Carter-Campbell of Possil (also known as Campbell of Possil) is a branch of Clan Campbell, a Scottish clan. Historically, they are part of Clan Campbell, which was regarded as one of the largest Scottish clans. The branch of the Campbell clan was historically centred in Lawers. Some of the clan, which originated with the original Campbells, had links to the lands of Argyll.

The family originates from two notable Scottish families. The Campbells of Possil were originally part of Clan Campbell, and located in Argyll; and the Carters were an Irish family, noted for their political involvement in the 18th century in Ireland. The Carter-Campbell name was first used in 1864, following marriage.

Since the marriage there have been a number of notable Carter-Campbell descendants, including Duncan Carter-Campbell of Possil OBE and George Carter-Campbell. Many of the Carter-Campbells in recent history have held high ranking positions within the British military.

Origins

Campbells of Possil
The Campbells of Possil's first origin in Scotland is in the area of Argyll (), archaically Argyle ( in modern Gaelic, ), which is a region of western Scotland. The family is an extended branch of the Campbells of Kinloch and also the Campbells of Murthlie. These both have origins from the Campbells of Lawers.

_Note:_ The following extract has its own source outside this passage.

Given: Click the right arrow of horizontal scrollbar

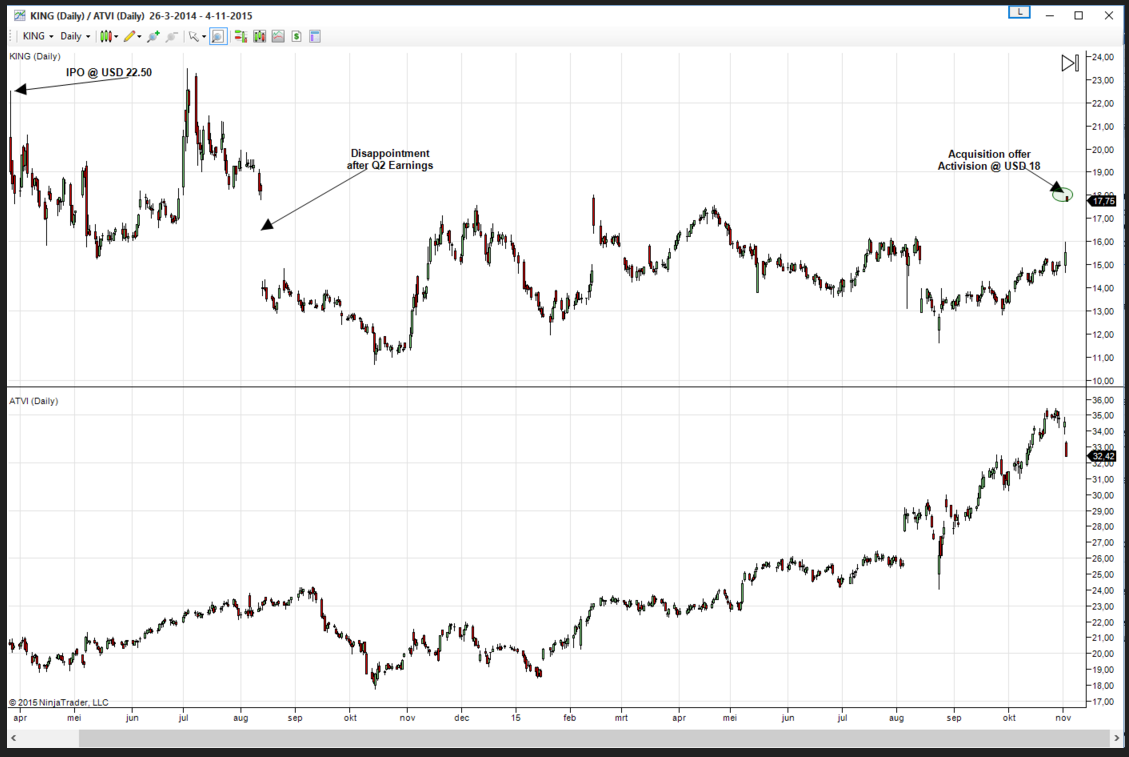Looking at the screenshot, I should (x=1115, y=738).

Their links to the area of Argyll brought the original Campbells into problems in western Scotland, when Clan Campbell and Clan MacDougall had ongoing conflicts. Their regularly conflicts eventually resulted in the Battle of Red Ford. The battle took place in 1294, which resulted in the death of Sir Colin Campbell, who is said to be one of the first recognised Campbells in the Argyll region of Scotland. John MacDougall of Argyll is said to have led Clan MacDougall during the battle.

The battle resulted in various Clan Campbell branches having ongoing feuds with Clan MacDougall. Both Clan Campbell and Clan MacDougall had influences in the region of Argyll, which meant there were ongoing feuds between the Scottish clans.

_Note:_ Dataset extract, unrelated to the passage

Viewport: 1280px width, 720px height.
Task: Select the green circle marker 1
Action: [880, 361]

The clan is directly descended from Sir Colin Campbell of Glenorchy, a Scottish nobleman born in the 15th century. Towards the end of the Middle Ages, a number of Campbells reached positions of power within Scotland, while under the reign of King James II. This continued into the reigns of King James III and also James IV of Scotland, where many Campbells became Earls of Argyll.

Carters
The Carter family originally descended from Thomas Carter, an Irish MP and are known as a political family. He was elected as an MP to the Irish House of Commons and became Second Sergeant at Arms being returned first for Fethard and then for Portarlington.

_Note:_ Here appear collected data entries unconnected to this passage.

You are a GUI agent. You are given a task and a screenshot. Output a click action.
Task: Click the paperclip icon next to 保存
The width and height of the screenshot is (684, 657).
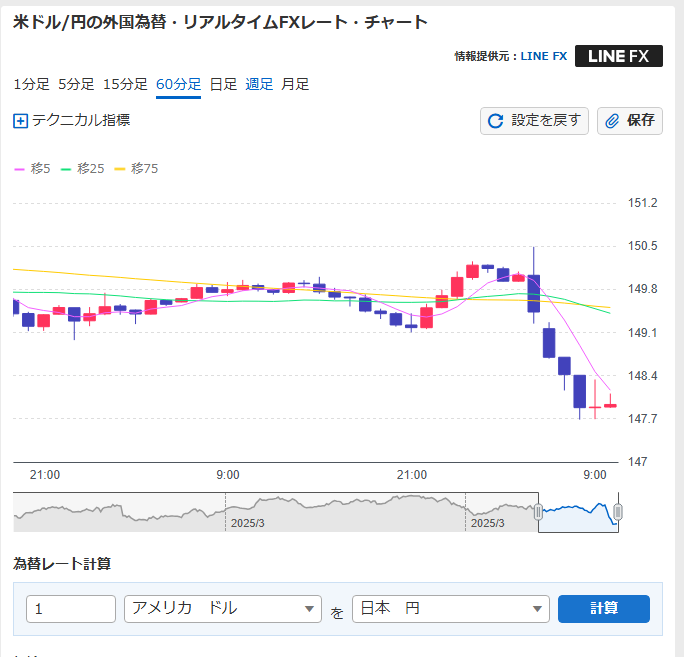pos(613,121)
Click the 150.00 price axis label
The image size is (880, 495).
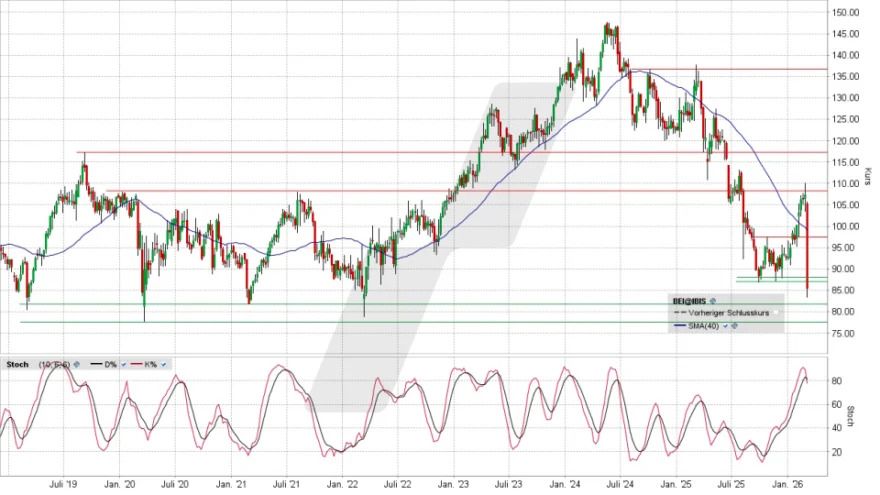[846, 13]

His son also called Thomas Carter, was born in 1690. He was the first occupier of Castlemartin which he acquired in 1729, and was made Master of the Rolls in Ireland in 1731. Thomas Carter was succeeded at Castlemartin by his second son Henry Boyle Carter, who was named after his father's friend and political ally, Speaker Boyle.

In 1750 Henry married Susanna Shaen, widow of James Wynne, daughter of Sir Arthur Shaen, 2nd baronet, and his Catholic wife Susanna Magan, by whom Henry had three sons and one daughter.

History

Early history
Sir Colin Campbell of Glenorchy was the second Earl of Argyll in 1457, after succeeding his grandfather, Duncan Campbell. After serving as Earl of Argyll, he became Lord Lorne in 1470. He became an earl after supporting King James II, against the Black Douglases. Colin Campbell was the first Campbell earl in a list of Campbell Earls, who remained as Earls of Argyll until 1641.

17th century and civil war

During the 17th century there were a number of Large Scottish Battles, which took place between 1644 and 1651.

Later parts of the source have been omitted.